→ **Supplied text**:
=====

Italian poet and writer (1911–2000)

Attilio Bertolucci (18 November 1911 – 14 June 2000) was an Italian poet and writer. He was the father of film directors Bernardo and Giuseppe Bertolucci.

==Biography==
Bertolucci was born at San Lazzaro (province of Parma), to a family of agricultural bourgeoisie.

He began to write poems very early. In 1928, he collaborated with the Gazzetta di Parma, where his friend Cesare Zavattini was editor-in-chief. The following year, Bertolucci published his first poetical collection, Sirio.

In 1931, he started studying law at the University of Parma, which however he left soon afterwards in favour of artistic and literary studies. In the following year, his work Fuochi di Novembre gained him the praise of Italian poets such as Eugenio Montale.

In 1951, he moved to Rome. His marriage to Ninetta Giovanardi had given him two sons, Bernardo (1941–2018) and Giuseppe (1947–2012), both future film directors. In 1951, he also published La capanna indiana and won the Viareggio Prize for literature. In this period, he cemented a friendship with Pier Paolo Pasolini.

Viaggio d'inverno ("Winter Voyage") of 1971 is one of Bertolucci's finest works. This work saw a noteworthy change of style in Bertolucci's poetry: while the first works were, according to Franco Fortini, characterized by "the choice of a humble language for pastoral situations", Viaggio d'inverno was more complex and was marked by an unsureness of feelings. From 1975, together with Enzo Siciliano and Alberto Moravia, he directed the literary review Nuovi Argomenti. He won another Viareggio Prize for the narrative poem Camera da letto (1984–1988).

=====

→ **To do**:
a: In the text on Attilio Bertolucci, reproduce verbatim the stretch from "Italian poet and writer (1911–2000)" through "of agricultural bourgeoisie.".
b: Using the text on Attilio Bertolucci, answer these:
(i) Where was Bertolucci born?
(ii) Who was editor-in-chief at the Gazzetta di Parma when Bertolucci collaborated with it?
(iii) With whom did Bertolucci direct the literary review Nuovi Argomenti from 1975?
c: Write the next part of the text on Attilio Bertolucci, picking up after its final sentence.

Collection entries:
=====

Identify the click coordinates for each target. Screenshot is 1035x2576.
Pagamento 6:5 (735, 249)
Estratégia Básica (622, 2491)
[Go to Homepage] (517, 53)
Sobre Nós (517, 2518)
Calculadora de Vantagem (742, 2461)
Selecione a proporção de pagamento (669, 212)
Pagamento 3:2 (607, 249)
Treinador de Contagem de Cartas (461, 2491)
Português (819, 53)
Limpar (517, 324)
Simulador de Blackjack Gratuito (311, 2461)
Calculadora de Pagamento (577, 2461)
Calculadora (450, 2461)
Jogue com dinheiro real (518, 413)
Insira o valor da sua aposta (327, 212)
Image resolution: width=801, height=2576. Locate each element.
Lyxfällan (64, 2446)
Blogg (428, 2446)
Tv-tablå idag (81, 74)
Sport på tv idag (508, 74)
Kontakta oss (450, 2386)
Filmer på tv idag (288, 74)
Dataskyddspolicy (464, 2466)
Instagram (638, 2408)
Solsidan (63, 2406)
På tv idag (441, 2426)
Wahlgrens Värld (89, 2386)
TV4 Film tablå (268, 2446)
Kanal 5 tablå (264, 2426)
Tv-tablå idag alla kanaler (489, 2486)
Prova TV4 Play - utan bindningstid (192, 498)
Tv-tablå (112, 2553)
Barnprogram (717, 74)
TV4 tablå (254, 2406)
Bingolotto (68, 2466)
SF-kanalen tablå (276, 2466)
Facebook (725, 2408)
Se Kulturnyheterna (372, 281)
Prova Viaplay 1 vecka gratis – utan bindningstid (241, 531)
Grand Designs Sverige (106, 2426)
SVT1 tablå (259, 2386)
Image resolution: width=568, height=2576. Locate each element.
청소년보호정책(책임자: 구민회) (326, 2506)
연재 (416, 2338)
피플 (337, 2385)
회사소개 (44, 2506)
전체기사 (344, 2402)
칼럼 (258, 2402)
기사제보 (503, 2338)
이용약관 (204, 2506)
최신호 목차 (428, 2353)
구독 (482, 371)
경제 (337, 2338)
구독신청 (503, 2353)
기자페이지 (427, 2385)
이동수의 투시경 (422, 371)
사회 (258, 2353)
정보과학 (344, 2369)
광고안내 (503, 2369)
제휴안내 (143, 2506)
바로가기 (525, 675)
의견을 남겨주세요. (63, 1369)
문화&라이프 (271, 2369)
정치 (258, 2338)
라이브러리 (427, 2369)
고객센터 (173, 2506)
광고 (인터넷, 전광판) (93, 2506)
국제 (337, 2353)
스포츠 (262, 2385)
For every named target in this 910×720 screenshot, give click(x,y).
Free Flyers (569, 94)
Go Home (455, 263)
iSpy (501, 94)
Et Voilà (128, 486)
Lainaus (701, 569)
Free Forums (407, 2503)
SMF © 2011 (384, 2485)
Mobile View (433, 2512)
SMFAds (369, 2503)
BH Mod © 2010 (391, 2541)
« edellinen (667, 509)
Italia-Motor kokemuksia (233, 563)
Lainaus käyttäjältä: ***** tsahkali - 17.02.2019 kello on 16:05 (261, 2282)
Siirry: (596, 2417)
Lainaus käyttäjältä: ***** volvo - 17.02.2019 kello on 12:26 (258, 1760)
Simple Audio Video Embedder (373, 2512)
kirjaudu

=====

→ **Responses by item number**:
a:
Italian poet and writer (1911–2000)

Attilio Bertolucci (18 November 1911 – 14 June 2000) was an Italian poet and writer. He was the father of film directors Bernardo and Giuseppe Bertolucci.

==Biography==
Bertolucci was born at San Lazzaro (province of Parma), to a family of agricultural bourgeoisie.

b:
(i) San Lazzaro, in the province of Parma.
(ii) Cesare Zavattini.
(iii) Enzo Siciliano and Alberto Moravia.

c:
His last work was La lucertola di Casarola (1997), a collection of works from his youth and other unpublished poems.

Bertolucci died in Rome on 14 June 2000.

Selections of his poetry have been translated into English by Charles Tomlinson and Allen Prowle.

==Bibliography==
- Sirio (1929)
- Fuochi di novembre (1932)
- La capanna indiana (1951)
- The bedroom (La camera da letto, 1988, English translation by Luigi Bonaffini); ISBN 9780982384930
- Viaggio d'inverno (1971)
- La camera da letto (2 vols., 1984–1988, poem-novel)
- Aritmie (1991, essays)
- Verso le sorgenti del cinghio (1993)
- Una lunga amicizia (1994, letters)
- La lucertola di Casarola (1997)
- Sunshine and Shadows (2010, English translations by Allen Prowle)

== Honour ==
- ITA: Knight Grand Cross of the Order of Merit of the Italian Republic (2 May 1996)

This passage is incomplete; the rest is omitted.